Problem:
Output each entry verbatim.

Stored items:

▼

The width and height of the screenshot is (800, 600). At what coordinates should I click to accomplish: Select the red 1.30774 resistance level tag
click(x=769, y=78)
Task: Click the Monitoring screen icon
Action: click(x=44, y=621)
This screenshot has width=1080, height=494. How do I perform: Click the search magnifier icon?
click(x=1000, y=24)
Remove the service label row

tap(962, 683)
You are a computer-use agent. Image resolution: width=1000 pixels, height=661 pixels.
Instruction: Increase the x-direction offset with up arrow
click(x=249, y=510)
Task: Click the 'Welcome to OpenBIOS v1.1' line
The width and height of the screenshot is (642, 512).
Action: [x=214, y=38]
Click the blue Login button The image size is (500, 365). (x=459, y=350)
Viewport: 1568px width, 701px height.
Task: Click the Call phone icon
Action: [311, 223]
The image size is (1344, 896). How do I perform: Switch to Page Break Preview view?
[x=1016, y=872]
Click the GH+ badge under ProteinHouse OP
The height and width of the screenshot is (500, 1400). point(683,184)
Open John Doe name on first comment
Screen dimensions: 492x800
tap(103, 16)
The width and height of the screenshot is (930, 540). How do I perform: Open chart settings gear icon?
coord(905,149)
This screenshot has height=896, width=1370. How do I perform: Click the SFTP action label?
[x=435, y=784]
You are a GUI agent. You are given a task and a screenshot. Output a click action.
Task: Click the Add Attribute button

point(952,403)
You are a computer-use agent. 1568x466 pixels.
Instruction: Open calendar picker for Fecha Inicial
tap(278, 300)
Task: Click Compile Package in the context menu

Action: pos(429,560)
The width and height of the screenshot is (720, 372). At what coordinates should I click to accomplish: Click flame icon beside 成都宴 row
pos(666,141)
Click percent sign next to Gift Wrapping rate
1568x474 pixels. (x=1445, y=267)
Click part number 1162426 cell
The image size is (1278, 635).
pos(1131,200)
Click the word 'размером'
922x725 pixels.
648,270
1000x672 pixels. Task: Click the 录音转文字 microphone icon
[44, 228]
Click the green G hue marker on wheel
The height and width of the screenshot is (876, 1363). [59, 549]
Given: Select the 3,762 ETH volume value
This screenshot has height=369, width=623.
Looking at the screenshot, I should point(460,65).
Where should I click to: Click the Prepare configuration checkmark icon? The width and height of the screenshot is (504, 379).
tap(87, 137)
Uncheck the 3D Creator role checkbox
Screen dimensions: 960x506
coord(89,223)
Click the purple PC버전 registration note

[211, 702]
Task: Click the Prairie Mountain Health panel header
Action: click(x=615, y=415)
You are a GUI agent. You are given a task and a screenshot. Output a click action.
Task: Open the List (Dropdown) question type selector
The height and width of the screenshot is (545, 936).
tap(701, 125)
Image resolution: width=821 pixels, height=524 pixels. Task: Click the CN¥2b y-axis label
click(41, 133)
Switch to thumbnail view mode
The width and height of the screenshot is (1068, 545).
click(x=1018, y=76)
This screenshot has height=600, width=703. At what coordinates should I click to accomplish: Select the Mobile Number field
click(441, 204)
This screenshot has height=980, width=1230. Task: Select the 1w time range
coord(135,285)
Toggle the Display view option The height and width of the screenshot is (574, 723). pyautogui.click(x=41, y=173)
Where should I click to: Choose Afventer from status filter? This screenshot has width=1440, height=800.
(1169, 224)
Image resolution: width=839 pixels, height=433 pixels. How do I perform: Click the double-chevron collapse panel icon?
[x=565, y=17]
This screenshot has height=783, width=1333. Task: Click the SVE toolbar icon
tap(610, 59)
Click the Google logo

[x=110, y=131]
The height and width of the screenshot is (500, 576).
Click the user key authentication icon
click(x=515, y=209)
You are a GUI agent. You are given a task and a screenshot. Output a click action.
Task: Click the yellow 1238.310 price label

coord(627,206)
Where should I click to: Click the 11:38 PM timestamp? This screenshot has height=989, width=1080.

▲

Result below:
The width and height of the screenshot is (800, 600). At what coordinates should I click to accomplish: Select the red 1.30774 resistance level tag
click(x=769, y=78)
Task: Click the Monitoring screen icon
Action: click(x=44, y=621)
This screenshot has width=1080, height=494. How do I perform: Click the search magnifier icon?
click(x=1000, y=24)
Remove the service label row

tap(962, 683)
You are a computer-use agent. Image resolution: width=1000 pixels, height=661 pixels.
Instruction: Increase the x-direction offset with up arrow
click(x=249, y=510)
Task: Click the 'Welcome to OpenBIOS v1.1' line
The width and height of the screenshot is (642, 512).
Action: [x=214, y=38]
Click the blue Login button The image size is (500, 365). (x=459, y=350)
Viewport: 1568px width, 701px height.
Task: Click the Call phone icon
Action: [311, 223]
The image size is (1344, 896). How do I perform: Switch to Page Break Preview view?
[x=1016, y=872]
Click the GH+ badge under ProteinHouse OP
The height and width of the screenshot is (500, 1400). point(683,184)
Open John Doe name on first comment
Screen dimensions: 492x800
tap(103, 16)
The width and height of the screenshot is (930, 540). How do I perform: Open chart settings gear icon?
coord(905,149)
This screenshot has height=896, width=1370. How do I perform: Click the SFTP action label?
[x=435, y=784]
You are a GUI agent. You are given a task and a screenshot. Output a click action.
Task: Click the Add Attribute button

point(952,403)
You are a computer-use agent. 1568x466 pixels.
Instruction: Open calendar picker for Fecha Inicial
tap(278, 300)
Task: Click Compile Package in the context menu

Action: pos(429,560)
The width and height of the screenshot is (720, 372). At what coordinates should I click to accomplish: Click flame icon beside 成都宴 row
pos(666,141)
Click percent sign next to Gift Wrapping rate
1568x474 pixels. (x=1445, y=267)
Click part number 1162426 cell
The image size is (1278, 635).
pos(1131,200)
Click the word 'размером'
922x725 pixels.
648,270
1000x672 pixels. Task: Click the 录音转文字 microphone icon
[44, 228]
Click the green G hue marker on wheel
The height and width of the screenshot is (876, 1363). [59, 549]
Given: Select the 3,762 ETH volume value
This screenshot has height=369, width=623.
Looking at the screenshot, I should point(460,65).
Where should I click to: Click the Prepare configuration checkmark icon? The width and height of the screenshot is (504, 379).
tap(87, 137)
Uncheck the 3D Creator role checkbox
Screen dimensions: 960x506
coord(89,223)
Click the purple PC버전 registration note

[211, 702]
Task: Click the Prairie Mountain Health panel header
Action: click(x=615, y=415)
You are a GUI agent. You are given a task and a screenshot. Output a click action.
Task: Open the List (Dropdown) question type selector
The height and width of the screenshot is (545, 936).
tap(701, 125)
Image resolution: width=821 pixels, height=524 pixels. Task: Click the CN¥2b y-axis label
click(41, 133)
Switch to thumbnail view mode
The width and height of the screenshot is (1068, 545).
click(x=1018, y=76)
This screenshot has height=600, width=703. At what coordinates should I click to accomplish: Select the Mobile Number field
click(441, 204)
This screenshot has height=980, width=1230. Task: Select the 1w time range
coord(135,285)
Toggle the Display view option The height and width of the screenshot is (574, 723). pyautogui.click(x=41, y=173)
Where should I click to: Choose Afventer from status filter? This screenshot has width=1440, height=800.
(1169, 224)
Image resolution: width=839 pixels, height=433 pixels. How do I perform: Click the double-chevron collapse panel icon?
[x=565, y=17]
This screenshot has height=783, width=1333. Task: Click the SVE toolbar icon
tap(610, 59)
Click the Google logo

[x=110, y=131]
The height and width of the screenshot is (500, 576).
Click the user key authentication icon
click(x=515, y=209)
You are a GUI agent. You are given a task and a screenshot. Output a click action.
Task: Click the yellow 1238.310 price label

coord(627,206)
Where should I click to: Click the 11:38 PM timestamp? This screenshot has height=989, width=1080.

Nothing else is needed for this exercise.